Description of the task ▸
Restate, exactly as written, the entries below from the line that holds "[Mobile Menu] (117, 11)" through the line that holds "July 2018 (1120, 790)". Pictures are not part of the copy.
..............................
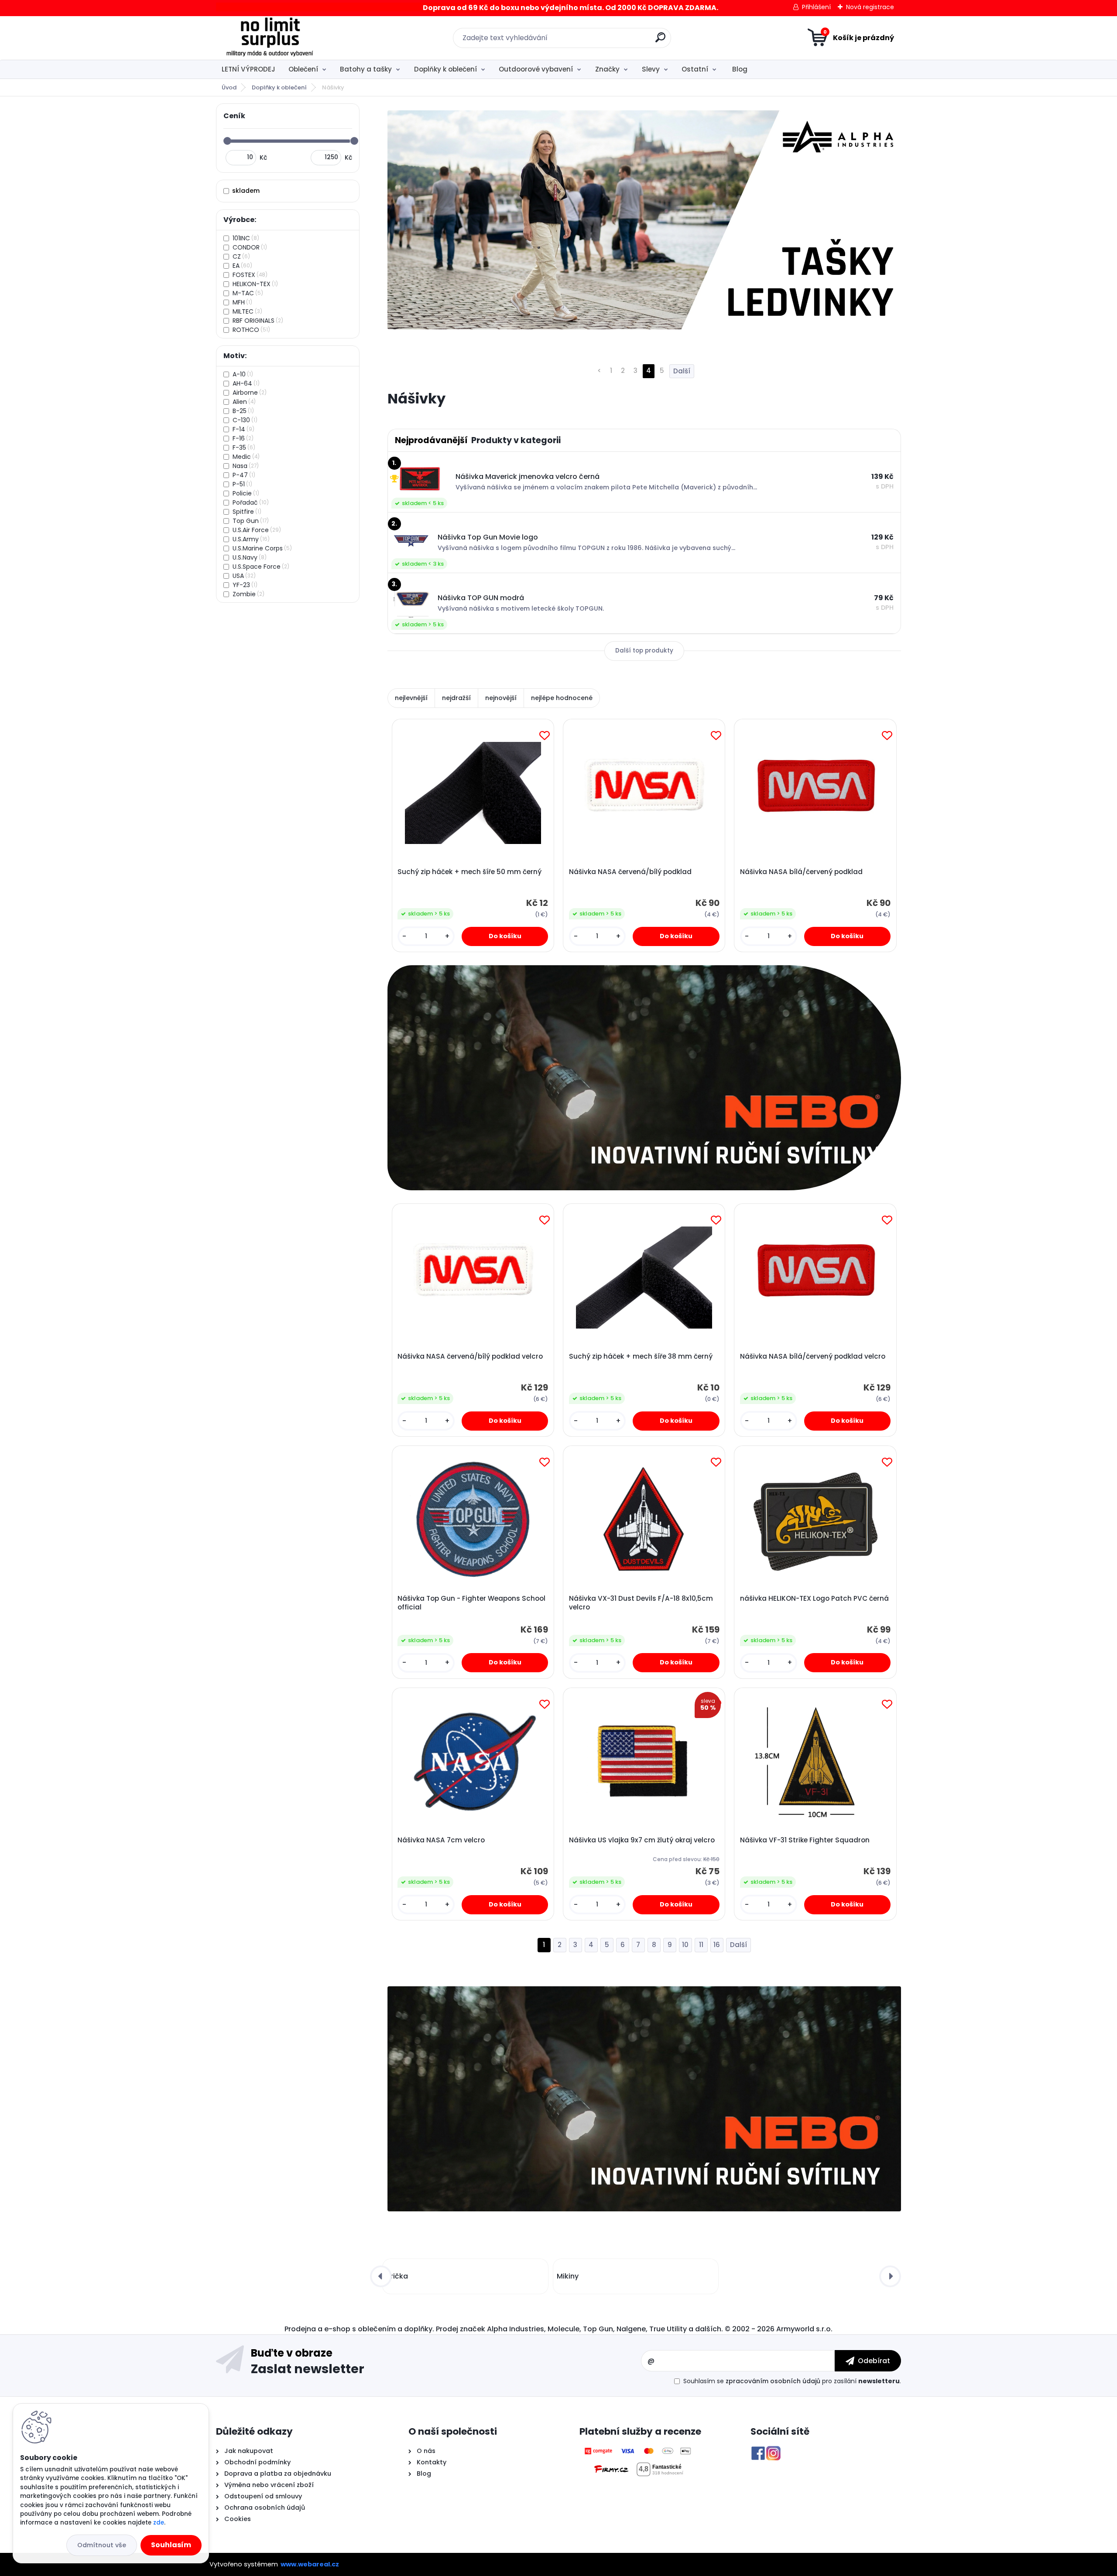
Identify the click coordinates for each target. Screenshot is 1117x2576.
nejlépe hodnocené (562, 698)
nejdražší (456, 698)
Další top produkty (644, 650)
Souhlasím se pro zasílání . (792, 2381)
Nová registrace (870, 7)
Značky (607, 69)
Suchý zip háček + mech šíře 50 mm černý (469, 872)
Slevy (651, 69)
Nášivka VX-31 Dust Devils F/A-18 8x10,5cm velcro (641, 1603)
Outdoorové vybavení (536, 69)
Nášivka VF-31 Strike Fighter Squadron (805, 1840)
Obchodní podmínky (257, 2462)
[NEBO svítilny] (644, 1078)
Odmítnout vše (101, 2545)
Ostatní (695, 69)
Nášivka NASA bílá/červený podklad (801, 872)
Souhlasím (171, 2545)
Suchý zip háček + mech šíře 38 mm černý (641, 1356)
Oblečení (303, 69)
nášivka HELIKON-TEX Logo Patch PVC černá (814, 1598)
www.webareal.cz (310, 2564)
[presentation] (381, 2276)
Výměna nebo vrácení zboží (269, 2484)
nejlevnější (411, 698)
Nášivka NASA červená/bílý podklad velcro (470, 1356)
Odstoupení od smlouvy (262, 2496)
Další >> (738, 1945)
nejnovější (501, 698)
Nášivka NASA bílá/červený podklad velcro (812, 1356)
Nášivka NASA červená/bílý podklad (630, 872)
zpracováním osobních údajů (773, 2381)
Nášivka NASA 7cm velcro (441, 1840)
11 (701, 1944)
..............................
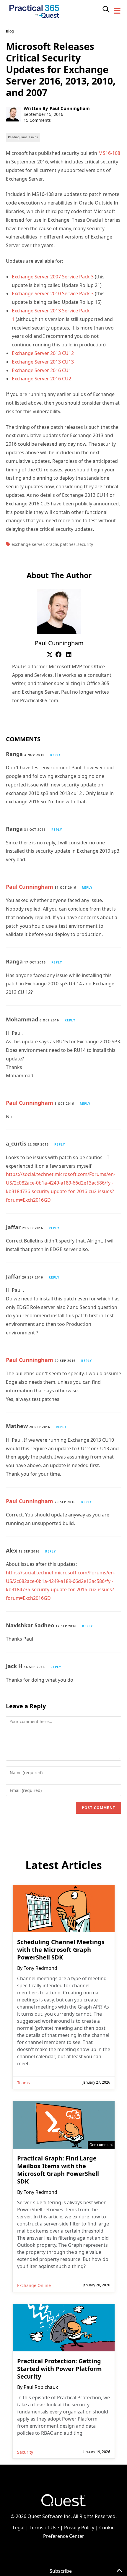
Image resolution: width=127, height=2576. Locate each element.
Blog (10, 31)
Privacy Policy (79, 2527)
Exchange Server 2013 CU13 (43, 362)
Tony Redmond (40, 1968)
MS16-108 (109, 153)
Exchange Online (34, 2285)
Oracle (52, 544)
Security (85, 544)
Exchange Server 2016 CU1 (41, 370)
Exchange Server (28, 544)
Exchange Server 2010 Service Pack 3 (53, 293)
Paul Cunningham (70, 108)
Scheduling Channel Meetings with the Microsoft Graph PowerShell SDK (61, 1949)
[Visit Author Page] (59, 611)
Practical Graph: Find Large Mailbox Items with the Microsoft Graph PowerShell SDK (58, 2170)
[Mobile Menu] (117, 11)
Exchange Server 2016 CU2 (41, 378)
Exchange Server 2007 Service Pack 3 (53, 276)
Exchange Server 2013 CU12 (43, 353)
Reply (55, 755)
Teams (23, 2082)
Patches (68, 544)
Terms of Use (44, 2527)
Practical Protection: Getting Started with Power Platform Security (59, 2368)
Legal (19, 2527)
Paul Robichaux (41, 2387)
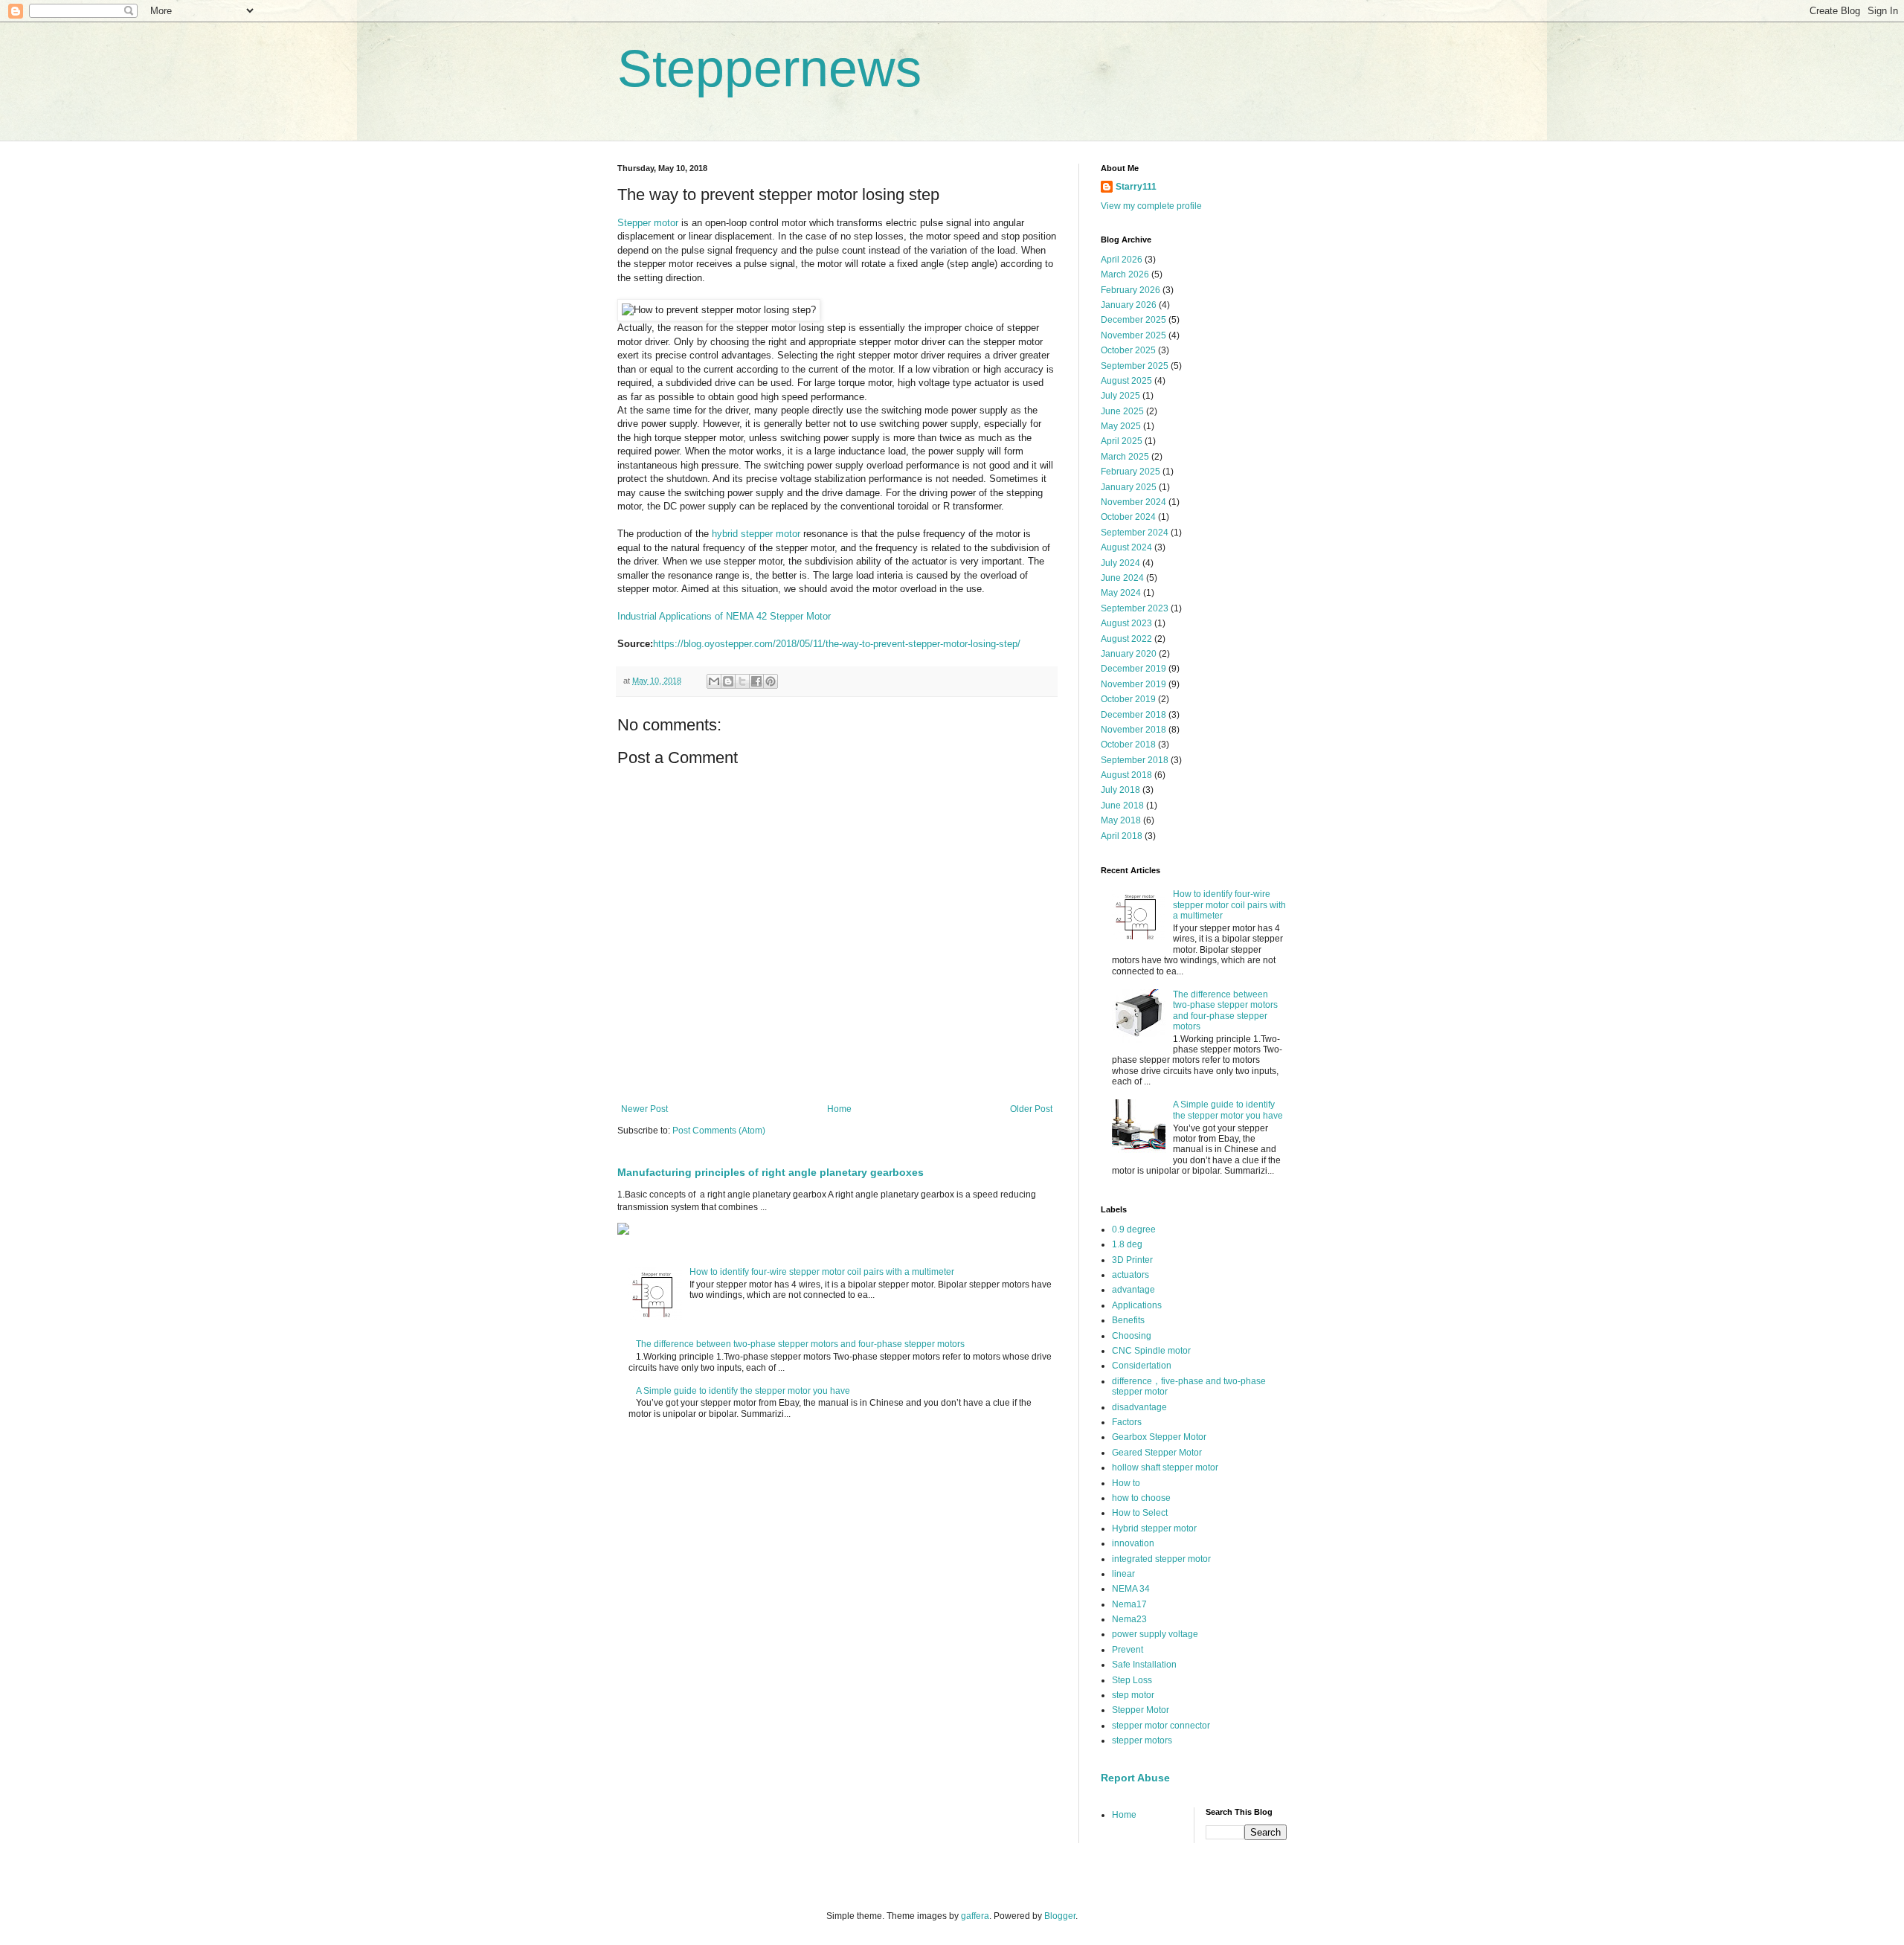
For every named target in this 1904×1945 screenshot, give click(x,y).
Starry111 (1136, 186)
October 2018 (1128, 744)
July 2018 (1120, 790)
..............................
Output for this task ▸
[Mobile Menu] (117, 11)
Exchange Server 2016 CU2 (41, 378)
Exchange Server 2007 Service Pack 3 (53, 276)
Exchange Server 2013 CU12 (43, 353)
Reply (55, 755)
Teams (23, 2082)
Patches (68, 544)
Terms of Use (44, 2527)
Practical Protection: Getting Started with Power Platform Security (59, 2368)
Legal (19, 2527)
Paul Robichaux (41, 2387)
For every named target in this 1904×1945 screenshot, give click(x,y).
Starry111 (1136, 186)
October 2018 (1128, 744)
July 2018 (1120, 790)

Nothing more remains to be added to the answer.